» **Task instructions**: Please continue the blog posts below, about jobs the writer would never want and about asking why, picking up after their last sentence rather than from the material that follows them.

» **Reading passage**:
╭──

Monday, September 22, 2008

Job's I would never want

I was visiting my friend Cathy at the hospital last night and I decided without a doubt that I could never be a nurse. Her nurse was cleaning her incision, giving her an IV, giving her medicine, monitoring her blood sugar, arranging for her to get a shower, and calling for housekeeping to clean her room. All of that was done in an hours worth of time!! Even if I could do all of those things as soon as I had to actually clean a wound or see blood of any kind I would either get sick or faint. So THANK YOU to those of you that can do this!

One other job I would never do is wait tables. I think I would get so frustrated with people that I would blow up at them. I couldn't handle all the complaining and special ordering! My motto would be "shut up and eat it"! I think I wouldn't make much in tips......

Then there are the obvious jobs I wouldn't or couldn't do like be a garbage collector (Richard your stories convinced me of this), do anything on a boat or with fish (again I would get sick or faint), sing (although I wish I could do this!), and so many more.

What jobs could you or would you never do???? Please share!

Wednesday, September 10, 2008

Why?

I posted on Facebook the other day a status of "Kathy MacKenzie wonders why?" and today, here, I am going to try and explain. There are so many things going on right now that I just don't understand. I don't understand why my beautiful, loving, friend is so sick and seems to be going through one valley after another. I can't help but wonder and ask God why? I know that he has a perspective that we don't but that doesn't stop me from wondering why. I also wonder why she has such courage and such humor in the midst of such difficult times. I actually know the answer to that, it is God the one and only. I do wonder if I would be as full of grace as she has been if I were in her shoes.

One other thing I don't understand is why people can be so critical. I know we all have opinions but it seems like we are letting our opinions control our attitudes and our mouths. There is nothing wrong with sharing our thoughts and feelings but it seems like we as a whole are sharing more and listening less. I am taking this completely out of context but as I am pondering this thought I can't help but think back to Richard's last point on Sunday where he said that sometimes we just need to "shut up". If we want to be different and make a difference we need to stop talking, stop criticizing, stop judging and start acting in a way that pleases God and not ourselves! I am preaching to myself on this one!

╰──

» **Data under study**:

╭──

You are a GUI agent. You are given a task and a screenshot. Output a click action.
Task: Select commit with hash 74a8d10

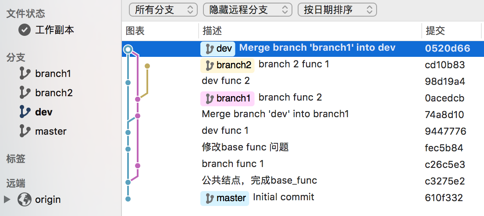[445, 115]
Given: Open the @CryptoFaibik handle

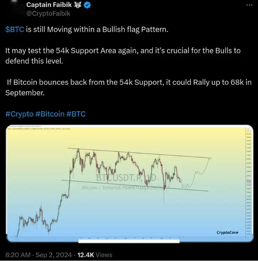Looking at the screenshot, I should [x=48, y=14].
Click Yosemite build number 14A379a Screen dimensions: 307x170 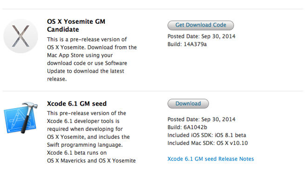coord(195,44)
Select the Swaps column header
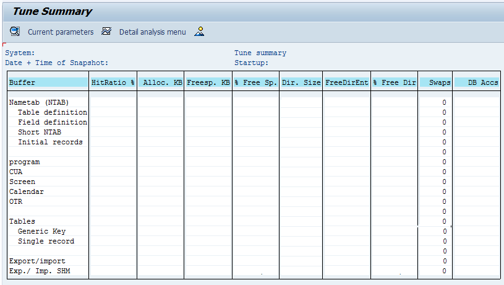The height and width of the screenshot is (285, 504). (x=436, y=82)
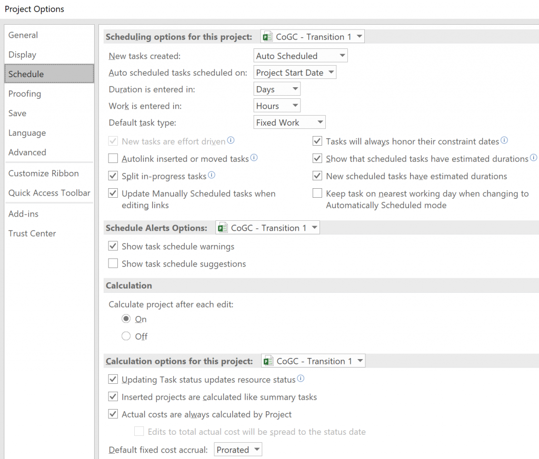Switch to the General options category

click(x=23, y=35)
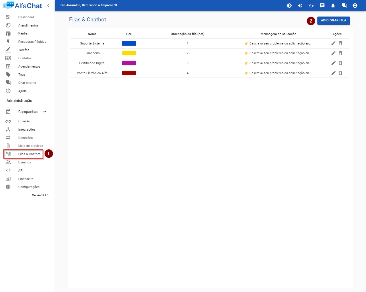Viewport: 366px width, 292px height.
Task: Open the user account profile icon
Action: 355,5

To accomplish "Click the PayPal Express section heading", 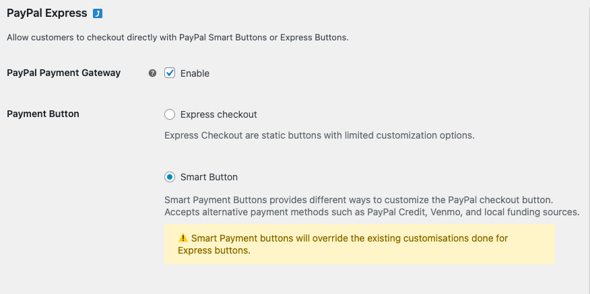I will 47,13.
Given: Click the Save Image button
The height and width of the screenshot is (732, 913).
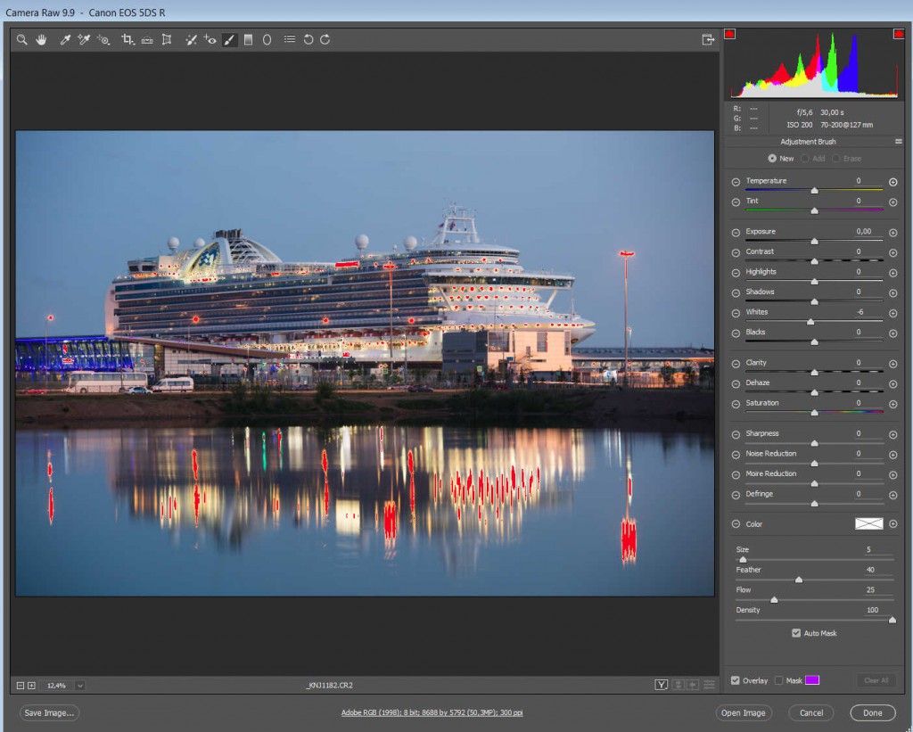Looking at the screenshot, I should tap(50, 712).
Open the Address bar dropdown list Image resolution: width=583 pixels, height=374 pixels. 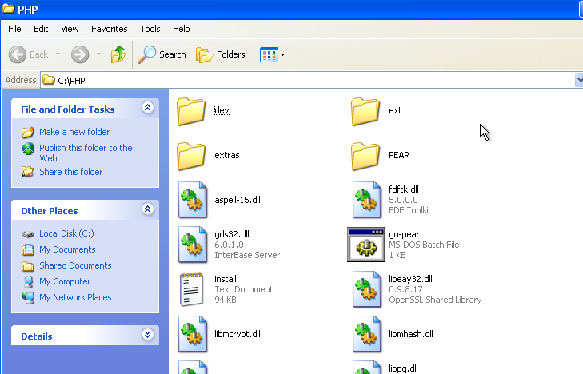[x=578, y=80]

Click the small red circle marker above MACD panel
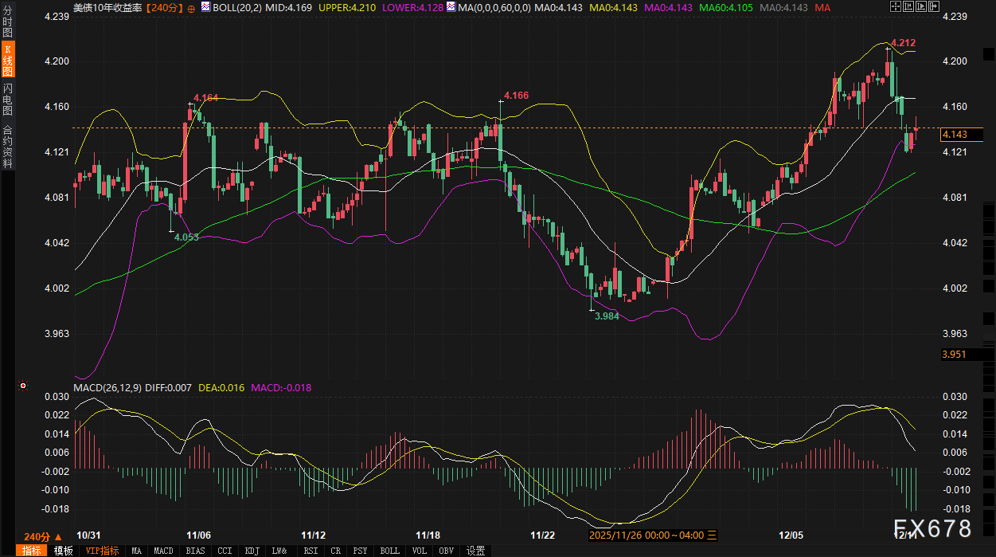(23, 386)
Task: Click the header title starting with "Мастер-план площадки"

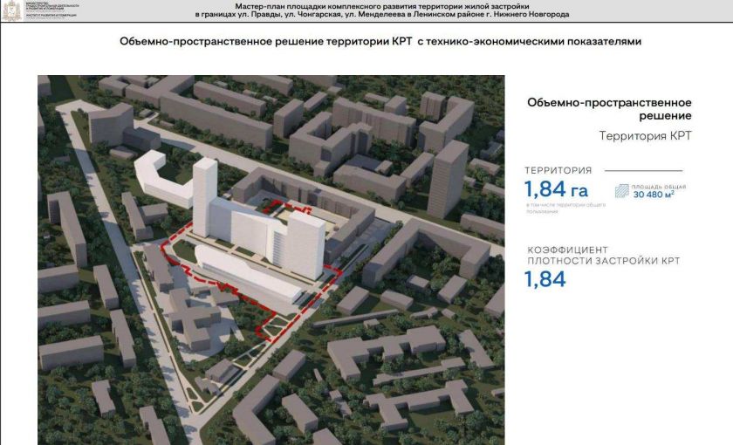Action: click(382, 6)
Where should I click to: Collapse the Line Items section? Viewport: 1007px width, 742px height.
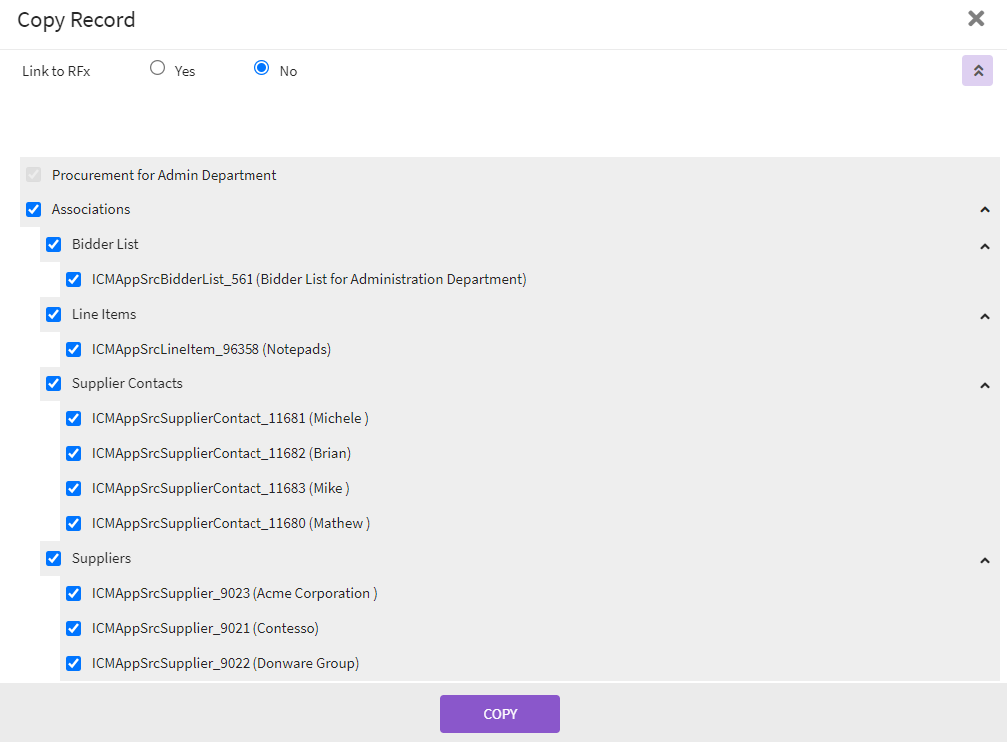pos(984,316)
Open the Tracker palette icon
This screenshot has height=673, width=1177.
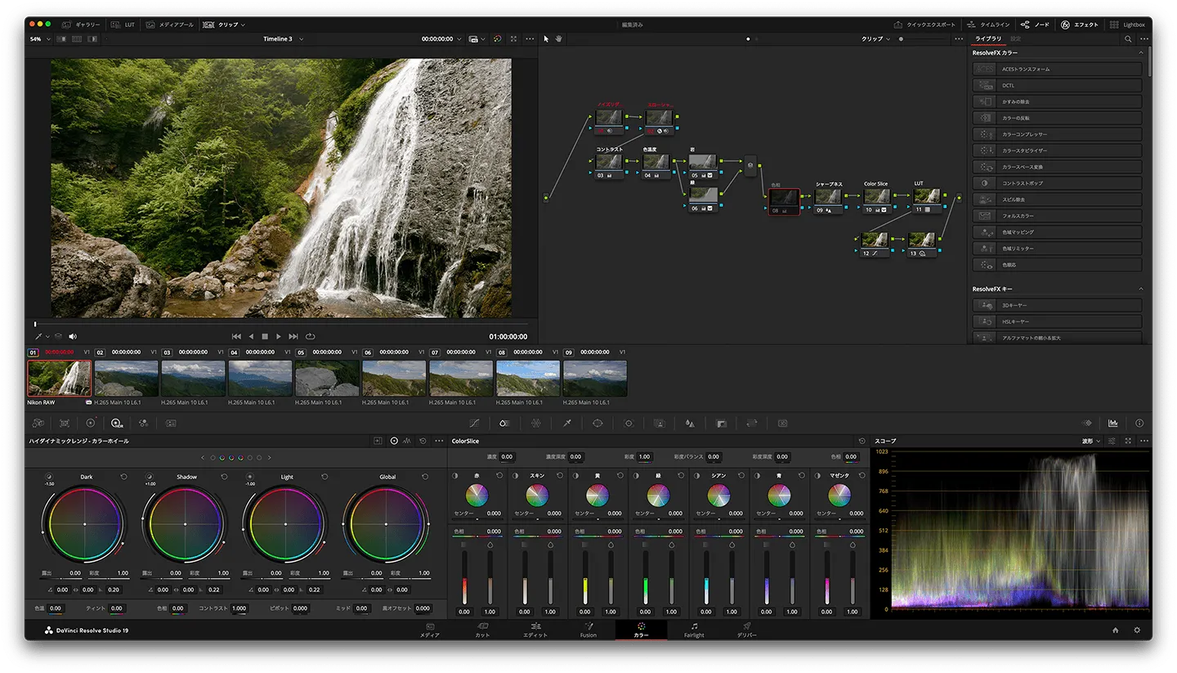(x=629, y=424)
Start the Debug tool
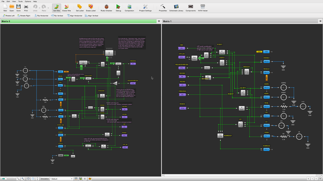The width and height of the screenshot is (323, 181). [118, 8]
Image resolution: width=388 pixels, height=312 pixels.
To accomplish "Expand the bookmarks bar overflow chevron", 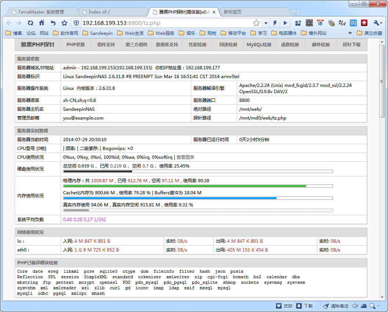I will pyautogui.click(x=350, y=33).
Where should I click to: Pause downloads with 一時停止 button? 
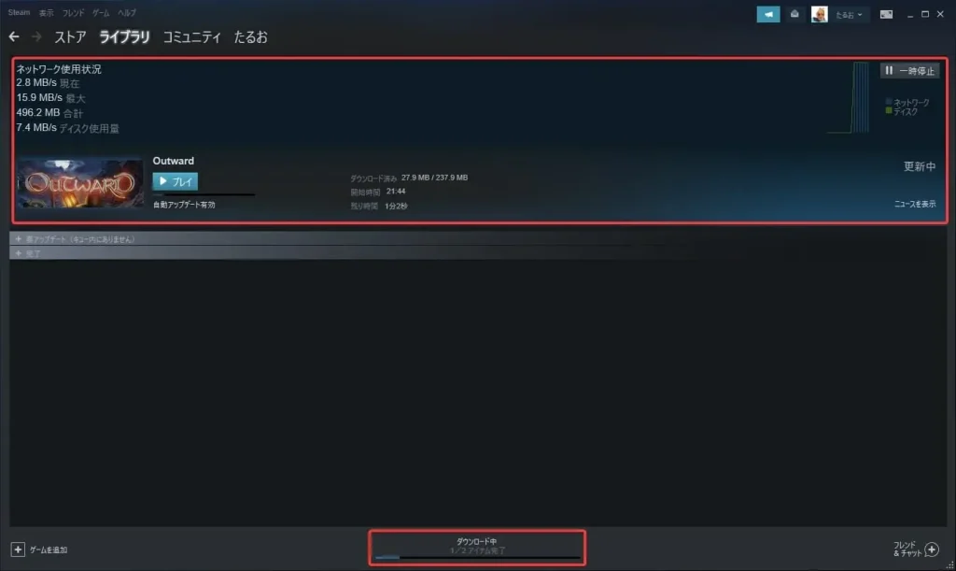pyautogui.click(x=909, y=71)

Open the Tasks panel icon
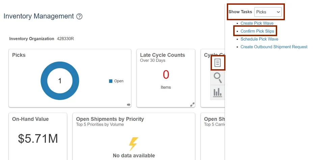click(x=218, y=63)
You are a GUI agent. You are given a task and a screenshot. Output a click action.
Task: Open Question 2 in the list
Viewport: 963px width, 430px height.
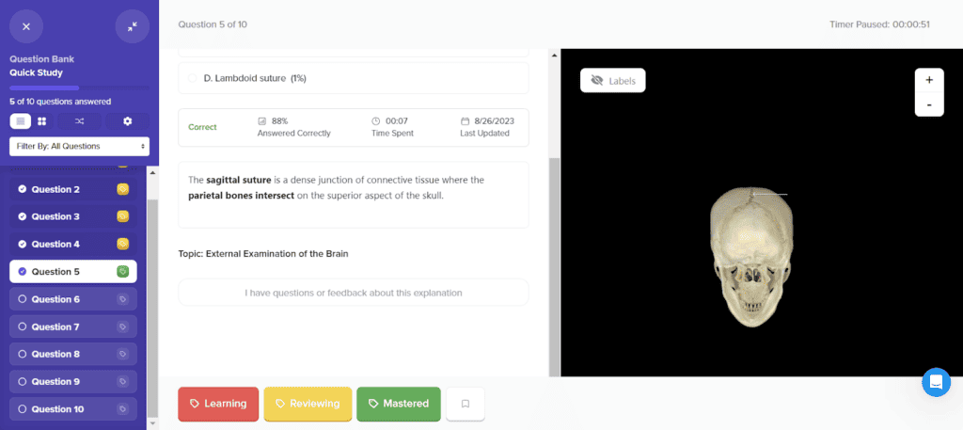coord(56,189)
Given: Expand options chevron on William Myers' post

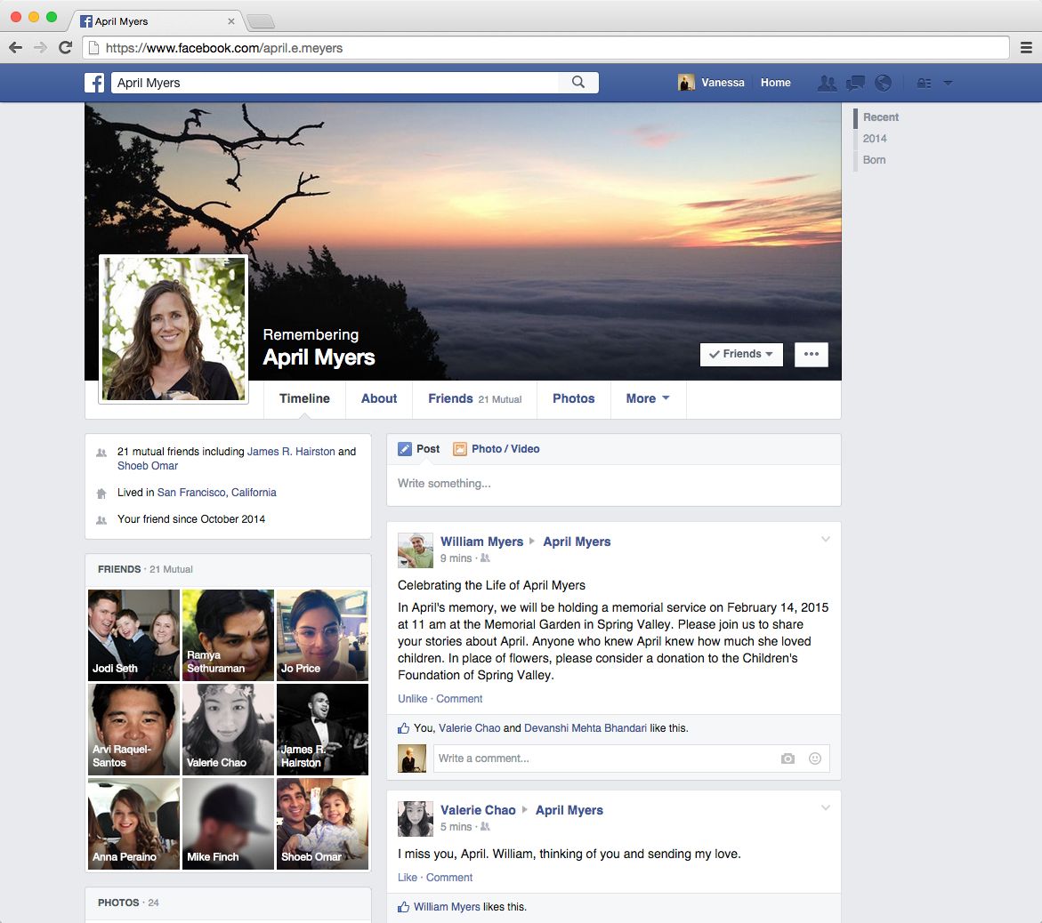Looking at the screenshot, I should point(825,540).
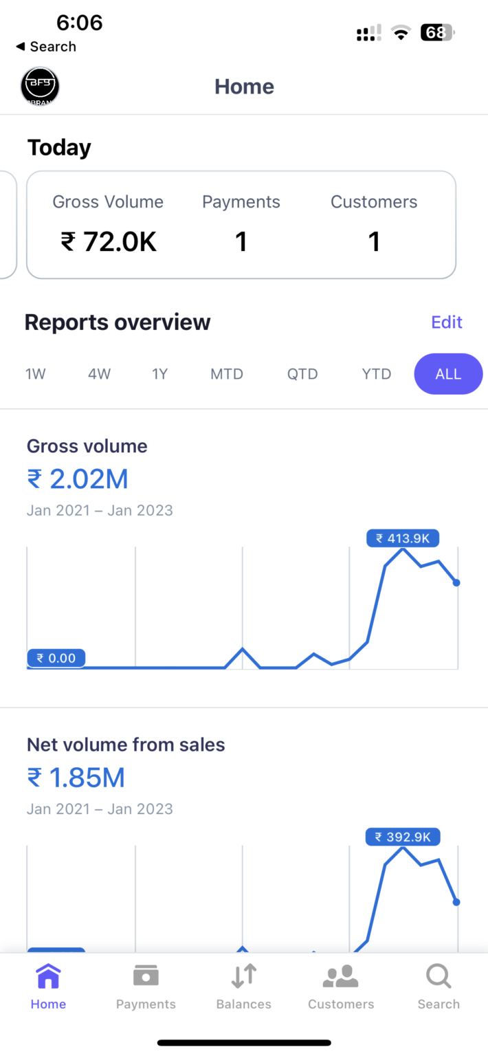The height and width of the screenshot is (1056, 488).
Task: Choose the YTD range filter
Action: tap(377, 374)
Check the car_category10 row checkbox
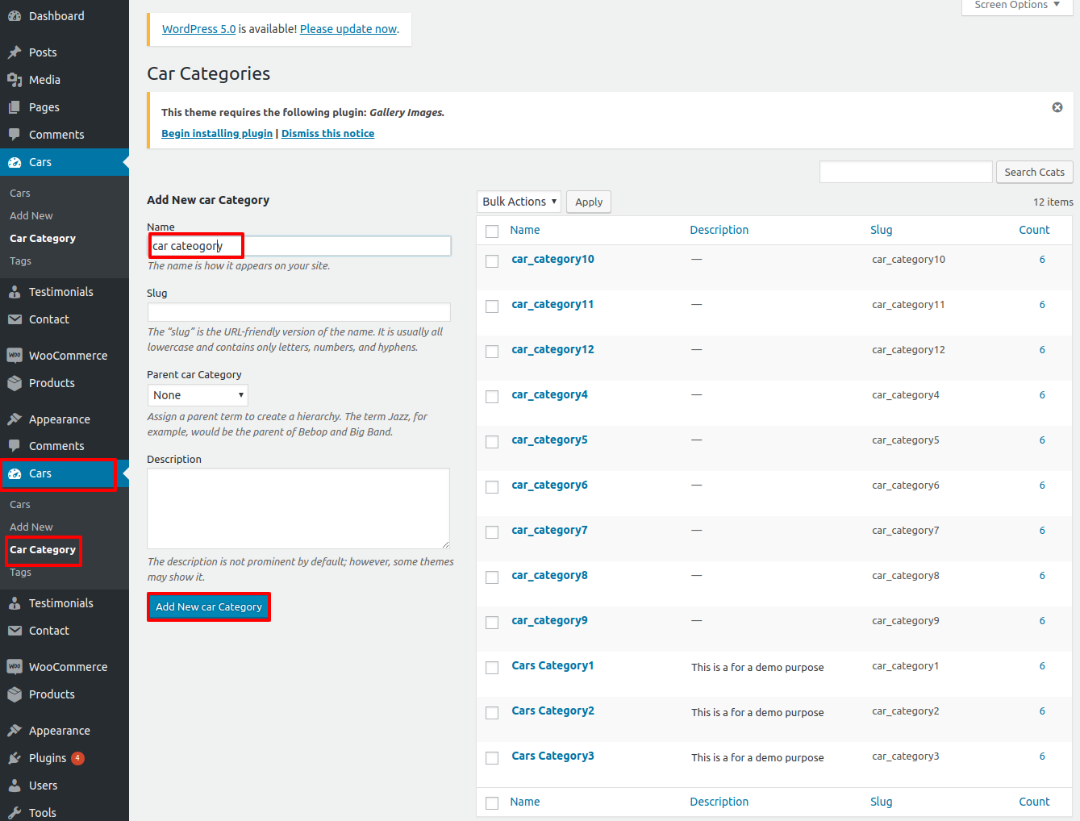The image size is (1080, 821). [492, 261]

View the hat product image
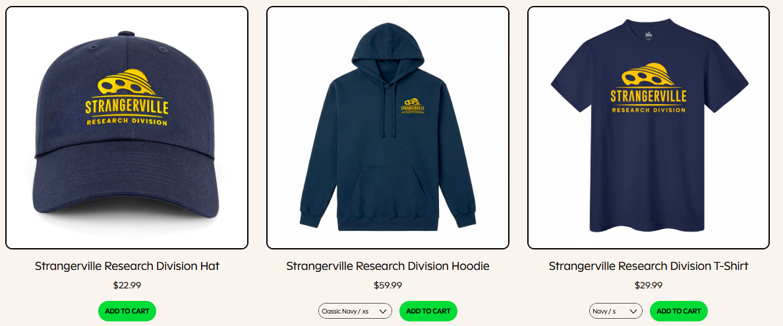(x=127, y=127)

╰──

» **Exercise answer**:
The other thing I wonder is why we think it is all about "me". It seems like the whole world is in "me" mode. How does this make "me" feel? How does this make "me" look? Where is the place for "me"? Why didn't you think of "me"? Well guess what, it isn't about "me", it is about God. It is about how God can work through "me". My prayer is for "me" to get out of the way so that God can actually work!

Anyway, that is just a few of the things that I wonder. What do you wonder why about?

Tuesday, September 2, 2008

Letting Go

Today has been an emotional day for me. My Dad died 14 1/2 years ago and now my Mom has decided at the age of 70 that she is going to get married again. Her fiance's name is Wayne and they are happy as can be about being together and getting married. I however am having a hard time with it. I am not having a hard time with my Mom getting married but with my Dad being replaced. You would think that at 41 years old I would be mature enough to deal with this but I'm NOT.

Wayne is a really nice and caring man. The kind of person I want my Mom to have in her life and the kind of person that will be a good Grandfather for my girls. BUT it isn't supposed to be a nice man that is my girls Grandfather it is supposed to be MY Dad.

I am really trying to adjust to all of this and for the most part I am except for the fact that right now all I can think of is that I miss my Dad. It isn't fair that he died when I was so young and that I never got to see him with my children or Andy. So I guess what I am really doing is mourning all over again for the loss of my Dad. Not the loss of the everyday Dad that left 14 years ago but the loss of who my Dad was supposed to be in my life as I grew into adulthood and had a family. I thank God for the man that my Dad was and for the gift he was to me. I don't know who I would be if it hadn't been for my Dad.

My prayer now is that I can accept Wayne for the person that he is in my life and the life of my family and that I can love him despite the fact that he is in a place that in my heart will always belong to my Daddy.